How to control nonlinear effects in Binder cumulants

TL;DR

This paper addresses nonlinear effects in finite size scaling of Binder cumulants, proposing a method to improve critical temperature estimates by using volume-dependent linear fits, validated on Dyson's hierarchical model.

Contribution

It introduces a volume-dependent linear fitting method to control nonlinear effects in Binder cumulant analysis, enhancing accuracy in critical parameter estimation.

Findings

Method works well for Dyson's hierarchical model

Estimates of nonlinear effects can be derived from small volume data

Improved crossing patterns among estimates

Abstract

We point out that ignoring nonlinear effects in finite size scaling may lead to errors in estimates of the critical temperature and Binder cumulants.
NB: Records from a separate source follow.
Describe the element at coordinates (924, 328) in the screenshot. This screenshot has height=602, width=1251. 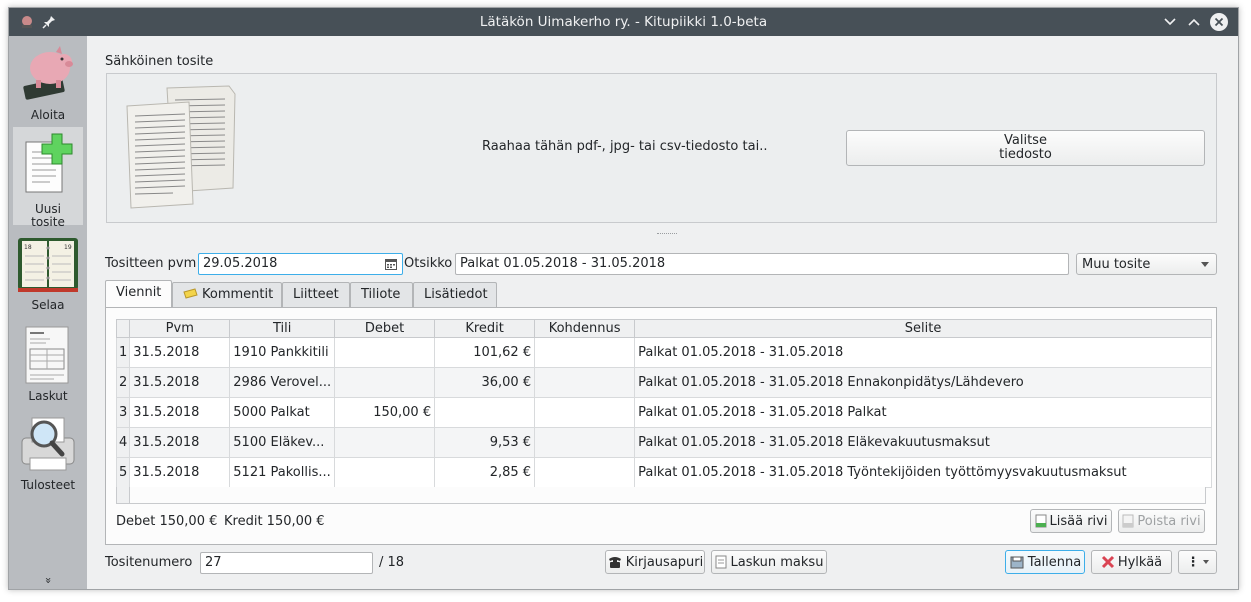
I see `column-header-selite: Selite` at that location.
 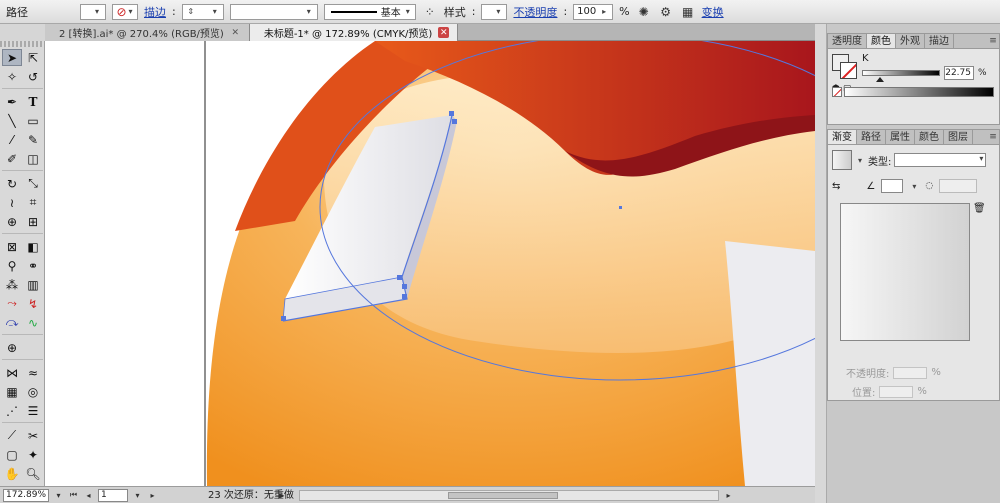 What do you see at coordinates (12, 58) in the screenshot?
I see `selection-arrow-icon: ➤` at bounding box center [12, 58].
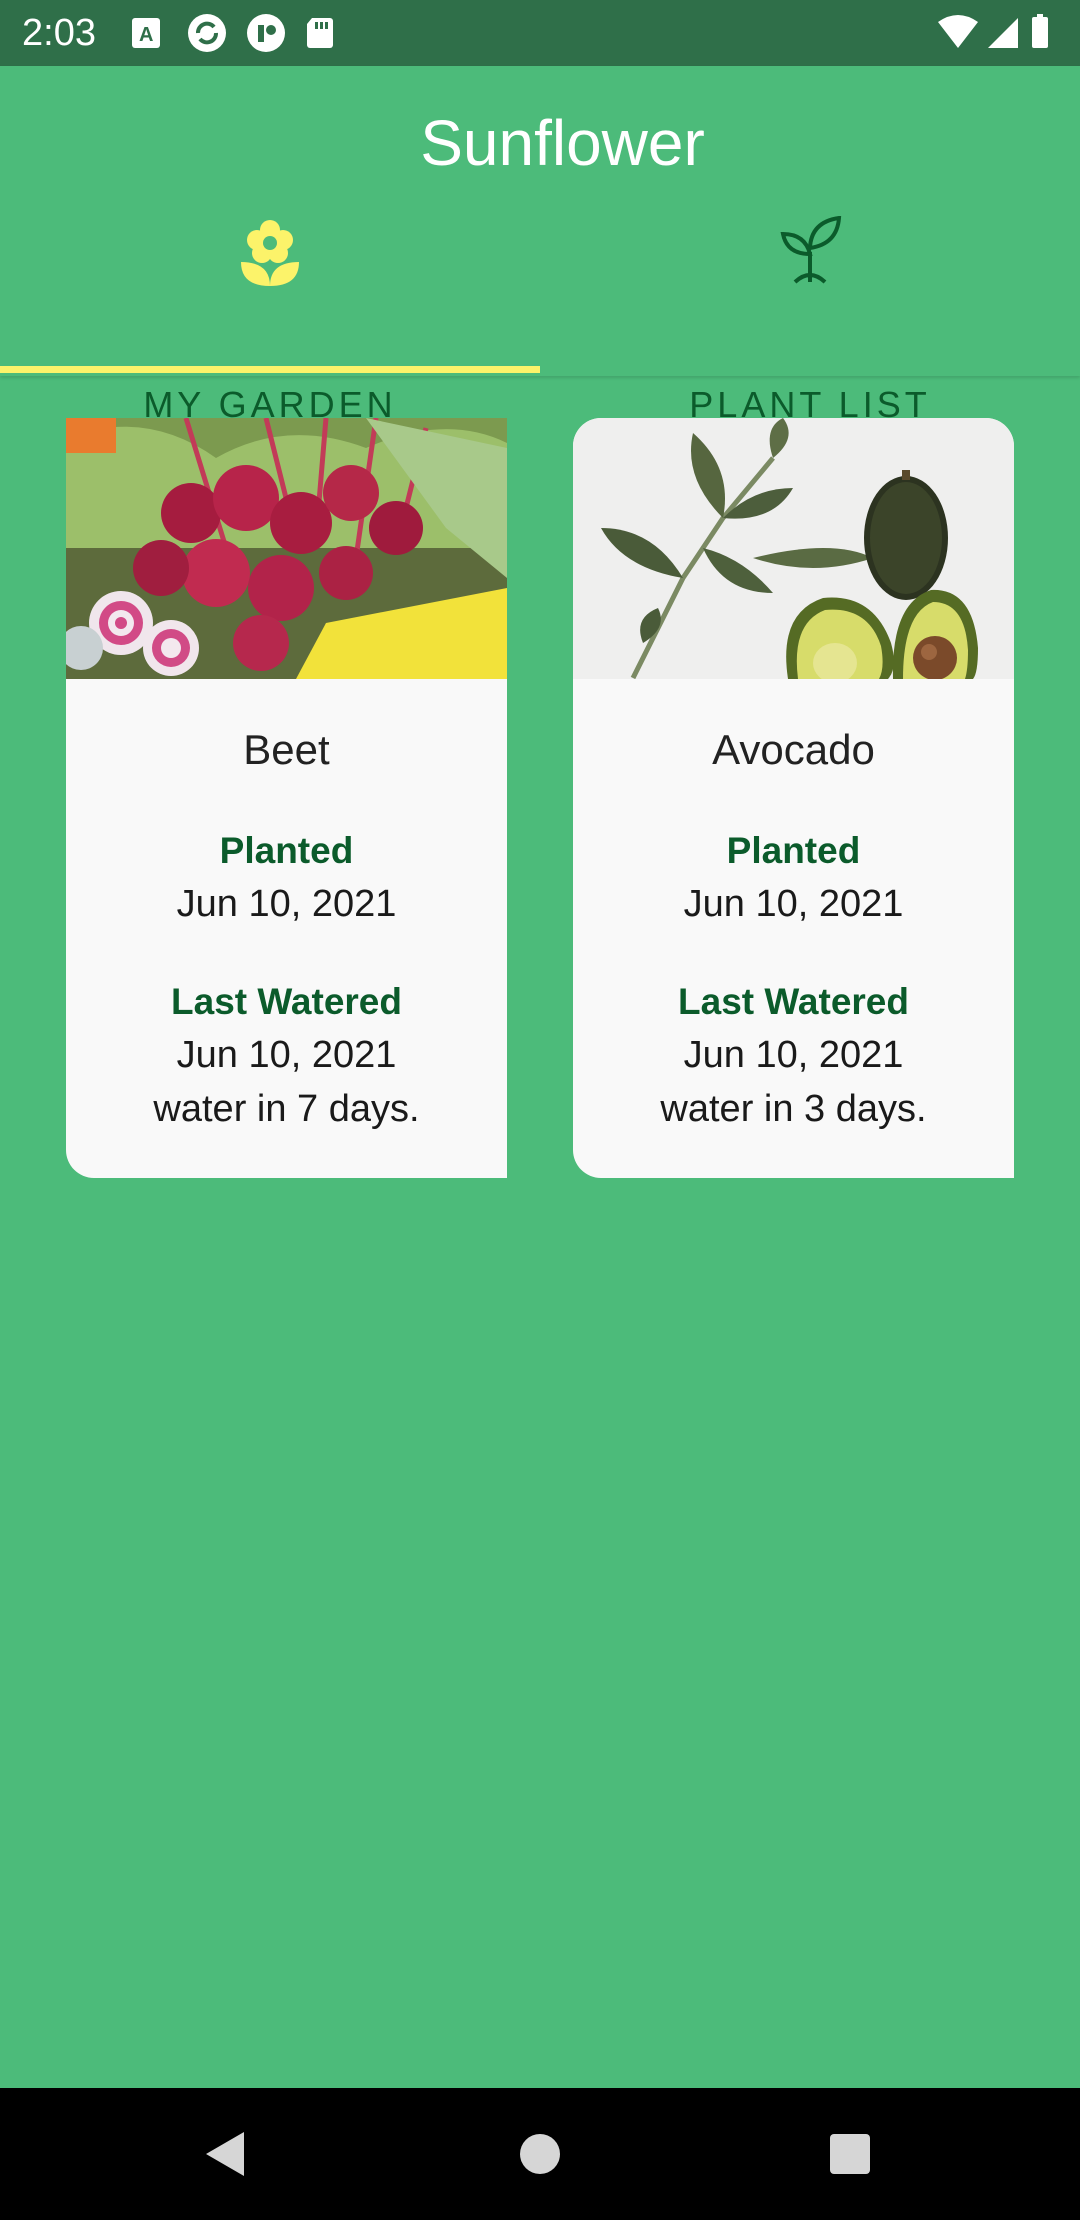 The width and height of the screenshot is (1080, 2220). What do you see at coordinates (207, 33) in the screenshot?
I see `sync-icon` at bounding box center [207, 33].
We show that the order of magnitude of these effects can be estimated from data at relatively small volume. Using this estimate, we propose to use linear fits in increasingly small temperature regions as the volume is increased (rather than using a fixed temperature interval). The choice of the exact coefficient of proportionality can be optimized and reveals interesting crossing patterns among estimates. We show that the new procedure works very well for Dyson's hierarchical model. We discuss applications of the method for 3 dimensional spin models and finite temperature lattice gauge theories and comment on the nonlinear effects for existing calculations.